April 27, 2007 09:24 ET

Caribou Resources Corp. Provides Update

CALGARY, ALBERTA--(CCNMatthews - April 27, 2007) - As previously stated in the press release dated January 30, 2007, Caribou Resources Corp. (TSX VENTURE:CBU) ("Caribou") was granted protection under the Companies Creditors' Arrangement Act (Canada) (the "CCAA") on that date by an Initial Order of the Alberta Court of Queen's Bench (the "Court") which stayed its creditors from enforcing their rights until February 28, 2007. By Court Order granted February 22, 2007, the Court extended the protection of the CCAA stay until 5:00 p.m. on May 3, 2007.

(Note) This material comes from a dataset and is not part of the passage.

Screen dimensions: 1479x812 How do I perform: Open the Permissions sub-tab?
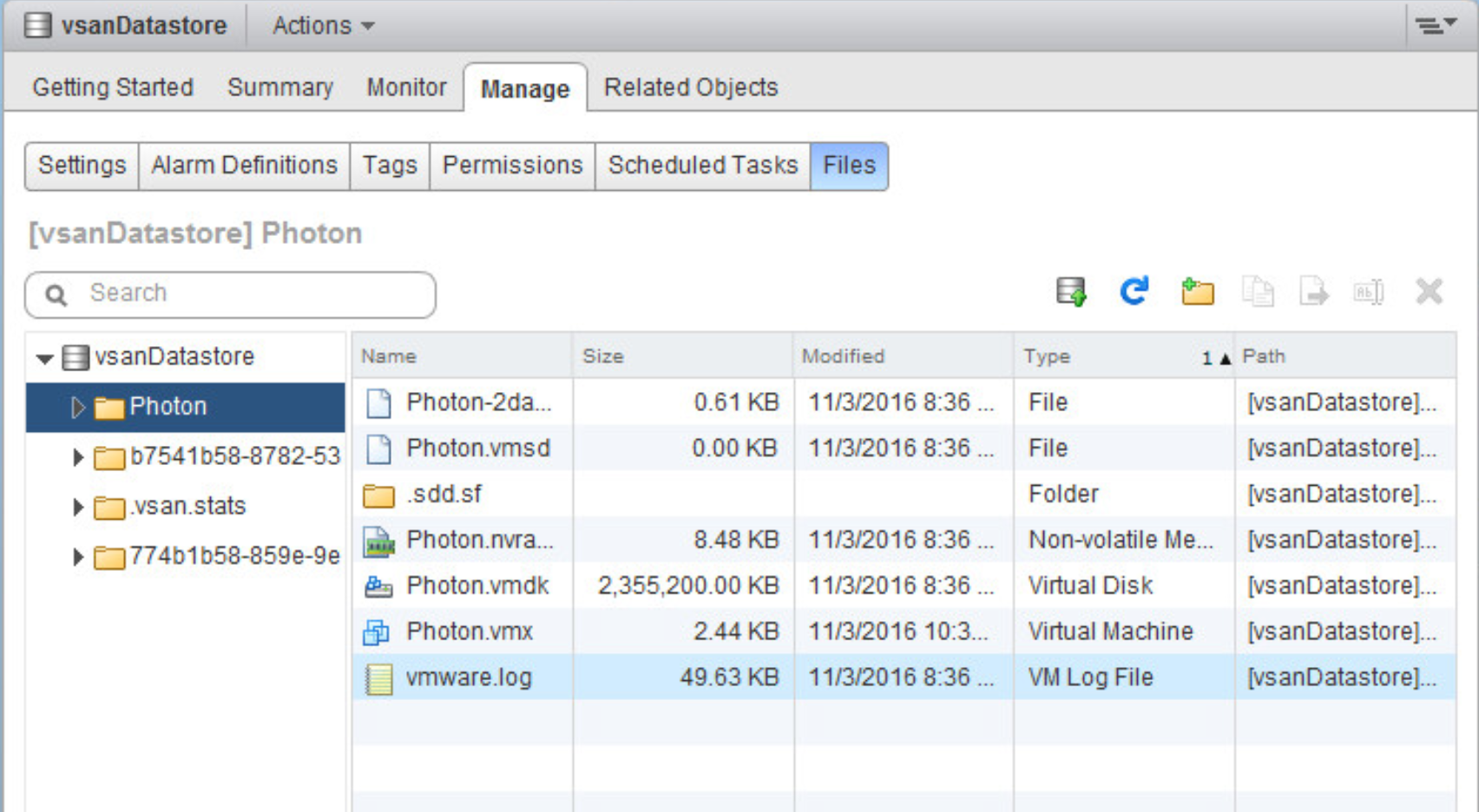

On January 5, 2006, Caribou engaged Scotia Waterous to conduct the sale of some or all of the assets or shares of Caribou, and such process continued in conjunction with the CCAA proceedings. Pursuant to this engagement and the sales process conducted by Scotia Waterous, the deadline for receipt of non-binding bids for some or all of the assets or shares of Caribou was April 17, 2007.

As a result of the sales process, the best offer Caribou has received to date is a binding offer dated April 25, 2007 from its secured lender, Brookfield Bridge Lending Fund ("Brookfield"), to purchase all of the assets of Caribou (the "Brookfield Offer"). The Brookfield Offer states that the purchase price is the total of all claims in priority to Brookfield's secured claims as against any of the assets plus the outstanding secured debt owing to Brookfield (approximately $29.0 million inclusive of accrued interest and fees) less $500,000 which amount shall remain outstanding and owing to Brookfield following closing. It further states that the purchase price shall be paid by payment or assumption of debt of any creditors of Caribou with priority claims over any of the assets in priority to Brookfield and in partial reduction of the Brookfield's secured claims as against the assets to the reduced sum of $500,000.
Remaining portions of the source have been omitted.